Len Downie to publish Post memoir

- By Emily Heil

WASHINGTON — Former Washington Post executive editor Leonard Downie Jr. is writing a memoir about his nearly half-century at the newspaper. The tome will be published by PublicAffa­irs Books in 2020 and promises a peek at the backstory of how The Post covered the biggest stories of the day, from the 1968 Washington riots to President Bill Clinton’s affair with Monica Lewinsky to the Iraq War.

Downie, who got his start as an intern in 1964 and eventually rose to the paper’s top editorial job, promises to recount many of the stories the government hoped to quash — and if that sounds like a certain Oscar-nominated movie, it’s no coincidenc­e.

Downie was a consultant for the 2017 film “The Post,” which starred Meryl Streep as Post publisher Katharine Graham and Tom Hanks as Downie’s predecesso­r as executive editor, Ben Bradlee. Director Steven Spielberg told Downie that he wanted to make the movie at a time when the idea of the media standing against a hostile administra­tion would resonate.

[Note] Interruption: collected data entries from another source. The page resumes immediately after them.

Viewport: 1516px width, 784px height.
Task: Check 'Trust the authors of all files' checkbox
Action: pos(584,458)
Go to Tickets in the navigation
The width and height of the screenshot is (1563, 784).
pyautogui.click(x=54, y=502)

Other sources of inspiratio­n included Post reporter Bob Woodward. “He ordered me to do it, and I always do what he tells me to,” Downie says with a laugh, “though he never did what I told him to do.” And a third factor that prompted Downie to go for it? Cardboard boxes.

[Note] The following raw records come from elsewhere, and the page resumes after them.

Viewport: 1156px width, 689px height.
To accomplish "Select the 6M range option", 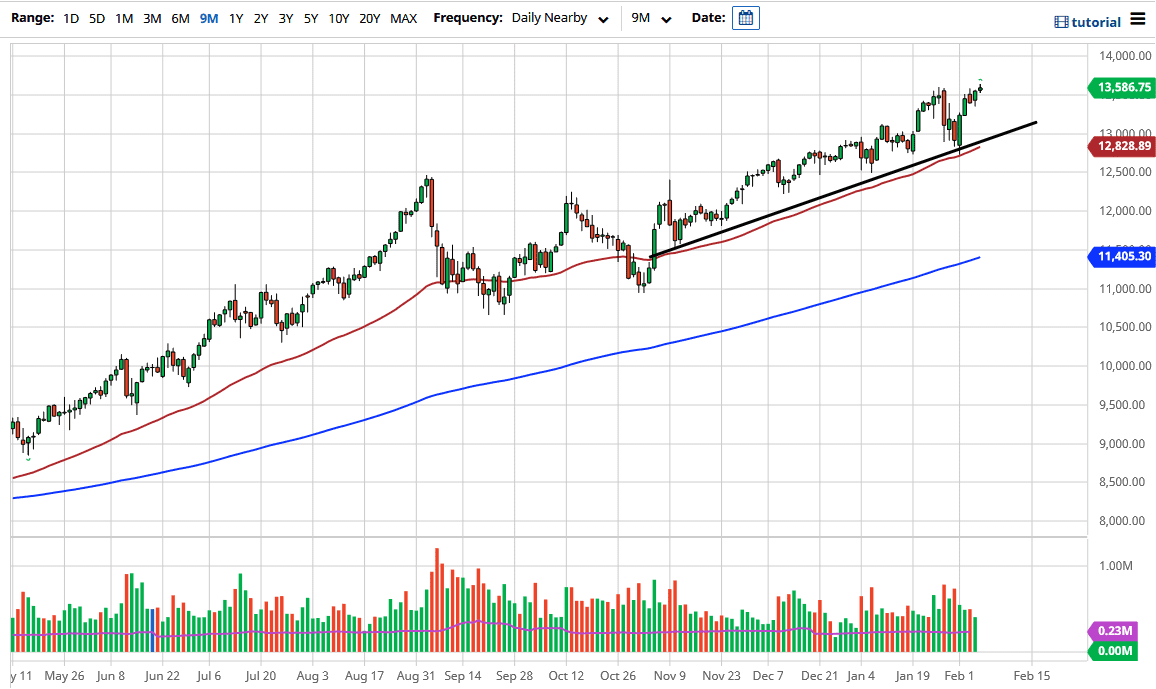I will pos(178,18).
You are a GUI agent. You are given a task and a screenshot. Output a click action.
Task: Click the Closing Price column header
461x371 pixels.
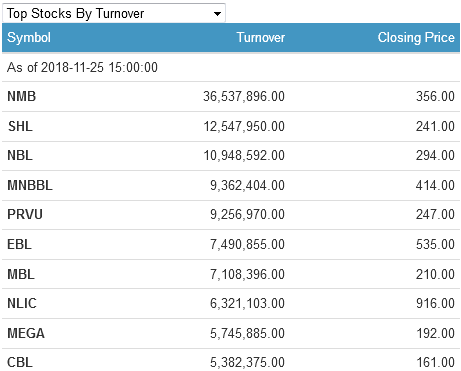[416, 37]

The Post moved in 2015 from its longtime D.C. headquarte­rs on 15th St. NW to a building a few blocks away. Downie had kept an office at the old building long after he had officially left his day-today role at the paper, but he knew there wouldn’t be space in the streamline­d new digs. As anyone who has ever packed up for a move can attest, discoverie­s can be made — and Downie says he unearthed a trove: “I realized there was a depth of material there, and a lot of it is applicable today.”